Hi.
I never thought for a single second i would ever be posting here...
I’ve been with my husband for 12 years and married for 7. We have a little boy who is about to turn 4. I’m a stay at home mum and he has a high pressured job in London. I’ve never in my entire relationship felt insecure or unloved. My husband is a family man who I could rely on entirely...until Christmas.
I noticed he had become moody and distant so we spoke about it and he was honest enough to tell me he was struggling. We have little to no support network here and were spending no time together as a couple. He said he missed the old me and I was always putting our child first leaving him feeling pushed out. We were also not having a physical relationship as I lost my libido after the birth of my child and due to issues with my health.
I committed to working on our relationship and started to book in childcare so we could spend time together. I also decided it was time to give myself to my husband again and began what became a very active sex life again. I finally felt like we were getting somewhere.

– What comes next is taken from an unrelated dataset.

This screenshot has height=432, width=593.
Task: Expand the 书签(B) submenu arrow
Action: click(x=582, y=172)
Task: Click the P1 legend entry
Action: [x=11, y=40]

Then the mood changes occurs again about 3 weeks ago. Every time I spoke to him I was reassured that it was ok, he just needed to get his head together. I said that I wasn’t sure he was in love with me anymore but again he told me he wanted to grow old together.
Then we come to Monday of this week..,he gets back from a trip away and pretty much ignores me. I challenge him on it and he breaks down. Turns out he isn’t in love with me anymore and hasn’t been for some time. He’s Ben lying to himself in a bid to desperately reconnect with me. He feels we are too broken to fix.
So bags are packed and off he goes...
Now I’m left with my son in our house with all the memories. I honestly feel like someone has died. I feel completely and utterly lost. The pain is immeasurable. My sister has come to stay with me so I’m not alone but I’m terrified of the idea of her leaving and me being here alone.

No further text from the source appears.